Campy, corny, but visually entertaining.
15 January 2011 | by See all my reviews

I've been keeping my expectations low for this film and I'm glad that I did. I was a big fan of the 60's television show, but I didn't watch any episodes until the mid 90's; so I've been waiting almost 15 years for a film adaptation on the Green Hornet.

The film is campy, the story is corny, the villain is wasted and Seth Rogen wrote the script. Based on the plot and the dialogs, it's not a well made movie; but it doesn't try to be. This movie could have been written more seriously and be on the same map as a Christopher Nolan's Batman film; but instead, it went on the road to be a comedic film with a lot of explosions. Some stuff didn't work, other stuff was clever & visually entertaining.

The stuff that I admired the most are the homage to the original television show. There were some criticism to the 60's show about how the Kato character was just a sidekick, butler, manservant, an aid or a chauffeur to the Green Hornet. Bruce Lee didn't have much dialogs and he didn't have much screen time. It was during the 60's and just having an Asian-American to be an everyday character on a show was a big deal, so I never saw that as an insult. In this movie, they make a HUGE deal about that subject as Seth Rogen & Jay Chou are constantly arguing about Kato's role throughout the whole film.
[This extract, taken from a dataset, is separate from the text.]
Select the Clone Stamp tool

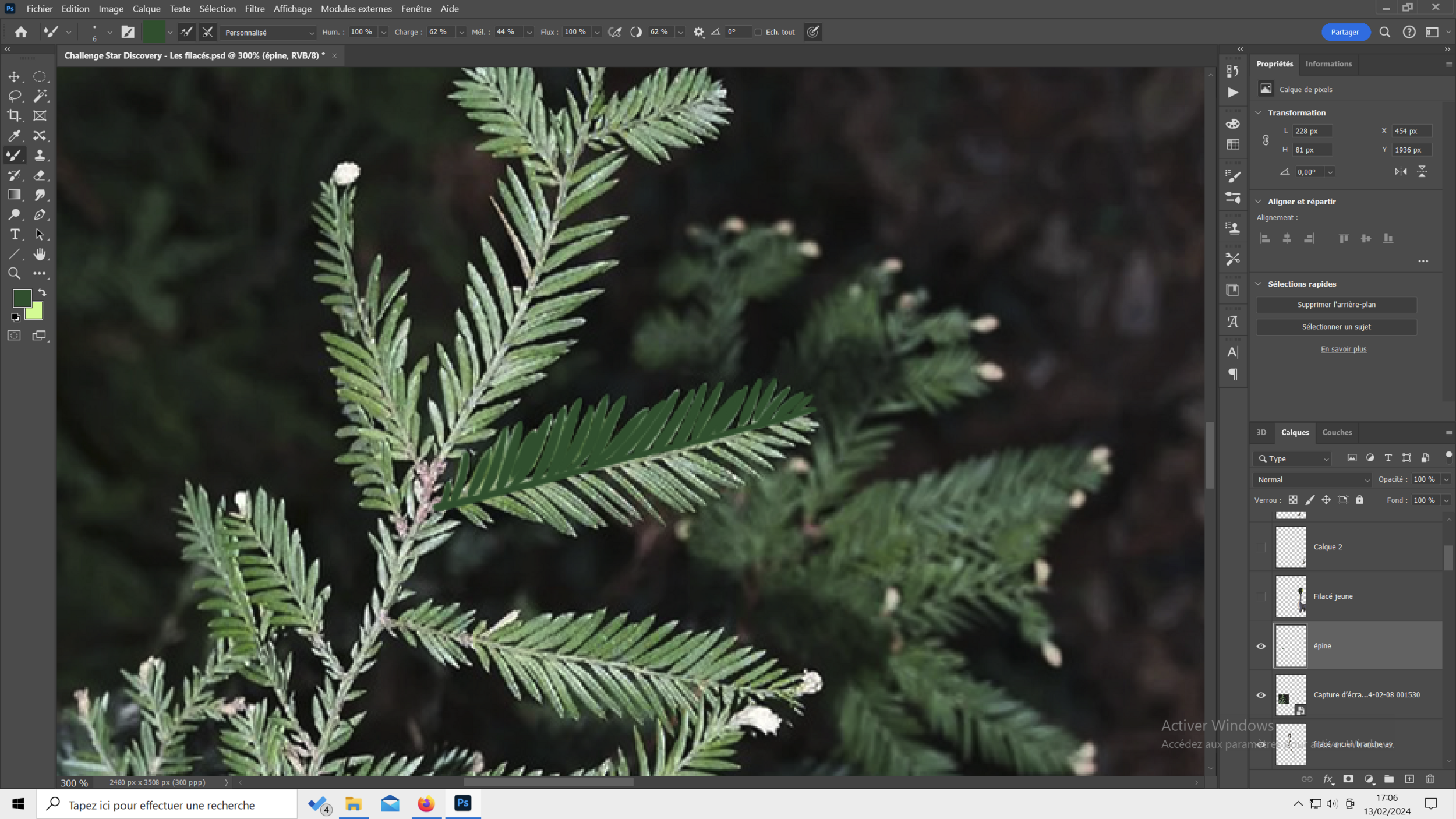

Other homage to the television show is a drawn image of Bruce Lee, Al Hirt's theme "Flight of the Bumblebee" tune, and there's even a scenario from my favorite episode that has been written into the movie. The Black Beauty is also a very awesome car! The funny thing is that in the TV show, the Black Beauty was a brand new & very recent 1966 Imperial Crown sedan. In the movie, it's the exact same vehicle; but it's now a classical vintage car.

I saw the 3D version and there were very few sequences where the 3D effects was worth the extra price of admission. I recommend saving your money and watch the 2D version instead.

To finally sum everything up; the movie isn't good, but it brought back my love for the characters inside the Green Hornet world. The film is visually entertaining for what it is. I hope there's a sequel, but that somebody else will write its screenplay.